== Provided records

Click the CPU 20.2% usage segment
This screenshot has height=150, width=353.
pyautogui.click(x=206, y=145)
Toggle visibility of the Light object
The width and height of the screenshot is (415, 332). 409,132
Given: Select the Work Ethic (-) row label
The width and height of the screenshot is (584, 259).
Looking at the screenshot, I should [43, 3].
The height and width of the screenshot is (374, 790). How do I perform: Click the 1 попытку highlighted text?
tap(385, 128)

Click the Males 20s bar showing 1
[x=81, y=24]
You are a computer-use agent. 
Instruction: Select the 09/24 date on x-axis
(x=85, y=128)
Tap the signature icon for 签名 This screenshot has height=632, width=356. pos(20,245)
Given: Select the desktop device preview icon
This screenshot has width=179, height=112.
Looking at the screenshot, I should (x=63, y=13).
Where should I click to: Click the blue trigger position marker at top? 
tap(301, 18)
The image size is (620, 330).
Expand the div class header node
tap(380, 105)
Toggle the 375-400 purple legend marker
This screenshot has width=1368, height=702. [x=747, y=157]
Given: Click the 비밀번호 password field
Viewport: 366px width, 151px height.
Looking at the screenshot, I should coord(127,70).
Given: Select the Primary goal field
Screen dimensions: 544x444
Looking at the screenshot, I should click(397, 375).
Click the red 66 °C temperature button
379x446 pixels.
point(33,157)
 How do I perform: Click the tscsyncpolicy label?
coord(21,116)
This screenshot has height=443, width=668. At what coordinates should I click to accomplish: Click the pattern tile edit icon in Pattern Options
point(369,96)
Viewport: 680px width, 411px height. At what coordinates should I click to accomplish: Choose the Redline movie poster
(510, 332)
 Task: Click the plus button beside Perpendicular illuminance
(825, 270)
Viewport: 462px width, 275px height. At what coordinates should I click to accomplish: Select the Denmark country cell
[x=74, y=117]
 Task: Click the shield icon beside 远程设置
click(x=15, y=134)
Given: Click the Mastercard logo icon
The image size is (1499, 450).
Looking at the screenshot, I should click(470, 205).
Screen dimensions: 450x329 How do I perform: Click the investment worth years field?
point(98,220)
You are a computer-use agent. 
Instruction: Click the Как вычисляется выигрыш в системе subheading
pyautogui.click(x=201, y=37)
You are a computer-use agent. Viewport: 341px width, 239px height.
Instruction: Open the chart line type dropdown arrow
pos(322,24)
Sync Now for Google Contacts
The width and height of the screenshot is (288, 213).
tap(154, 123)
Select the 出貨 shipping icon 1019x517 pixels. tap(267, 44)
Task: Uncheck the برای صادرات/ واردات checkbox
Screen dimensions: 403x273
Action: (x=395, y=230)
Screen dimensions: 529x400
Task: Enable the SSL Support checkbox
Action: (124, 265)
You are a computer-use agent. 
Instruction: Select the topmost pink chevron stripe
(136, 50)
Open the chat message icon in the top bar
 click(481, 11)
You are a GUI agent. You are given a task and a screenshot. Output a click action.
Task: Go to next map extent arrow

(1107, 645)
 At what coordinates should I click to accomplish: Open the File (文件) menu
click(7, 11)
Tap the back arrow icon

====

Retype all the data verbatim.

Click the CPU 20.2% usage segment
This screenshot has height=150, width=353.
pyautogui.click(x=206, y=145)
Toggle visibility of the Light object
The width and height of the screenshot is (415, 332). 409,132
Given: Select the Work Ethic (-) row label
The width and height of the screenshot is (584, 259).
Looking at the screenshot, I should [43, 3].
The height and width of the screenshot is (374, 790). How do I perform: Click the 1 попытку highlighted text?
tap(385, 128)

Click the Males 20s bar showing 1
[x=81, y=24]
You are a computer-use agent. 
Instruction: Select the 09/24 date on x-axis
(x=85, y=128)
Tap the signature icon for 签名 This screenshot has height=632, width=356. pos(20,245)
Given: Select the desktop device preview icon
This screenshot has width=179, height=112.
Looking at the screenshot, I should (x=63, y=13).
Where should I click to: Click the blue trigger position marker at top? 
tap(301, 18)
The image size is (620, 330).
Expand the div class header node
tap(380, 105)
Toggle the 375-400 purple legend marker
This screenshot has width=1368, height=702. [x=747, y=157]
Given: Click the 비밀번호 password field
Viewport: 366px width, 151px height.
Looking at the screenshot, I should coord(127,70).
Given: Select the Primary goal field
Screen dimensions: 544x444
Looking at the screenshot, I should click(397, 375).
Click the red 66 °C temperature button
379x446 pixels.
point(33,157)
 How do I perform: Click the tscsyncpolicy label?
coord(21,116)
This screenshot has height=443, width=668. At what coordinates should I click to accomplish: Click the pattern tile edit icon in Pattern Options
point(369,96)
Viewport: 680px width, 411px height. At what coordinates should I click to accomplish: Choose the Redline movie poster
(510, 332)
 Task: Click the plus button beside Perpendicular illuminance
(825, 270)
Viewport: 462px width, 275px height. At what coordinates should I click to accomplish: Select the Denmark country cell
[x=74, y=117]
 Task: Click the shield icon beside 远程设置
click(x=15, y=134)
Given: Click the Mastercard logo icon
The image size is (1499, 450).
Looking at the screenshot, I should click(470, 205).
Screen dimensions: 450x329 How do I perform: Click the investment worth years field?
point(98,220)
You are a computer-use agent. 
Instruction: Click the Как вычисляется выигрыш в системе subheading
pyautogui.click(x=201, y=37)
You are a computer-use agent. Viewport: 341px width, 239px height.
Instruction: Open the chart line type dropdown arrow
pos(322,24)
Sync Now for Google Contacts
The width and height of the screenshot is (288, 213).
tap(154, 123)
Select the 出貨 shipping icon 1019x517 pixels. tap(267, 44)
Task: Uncheck the برای صادرات/ واردات checkbox
Screen dimensions: 403x273
Action: (x=395, y=230)
Screen dimensions: 529x400
Task: Enable the SSL Support checkbox
Action: (124, 265)
You are a computer-use agent. 
Instruction: Select the topmost pink chevron stripe
(136, 50)
Open the chat message icon in the top bar
 click(481, 11)
You are a GUI agent. You are given a task and a screenshot. Output a click action.
Task: Go to next map extent arrow

(1107, 645)
 At what coordinates should I click to accomplish: Open the File (文件) menu
click(7, 11)
Tap the back arrow icon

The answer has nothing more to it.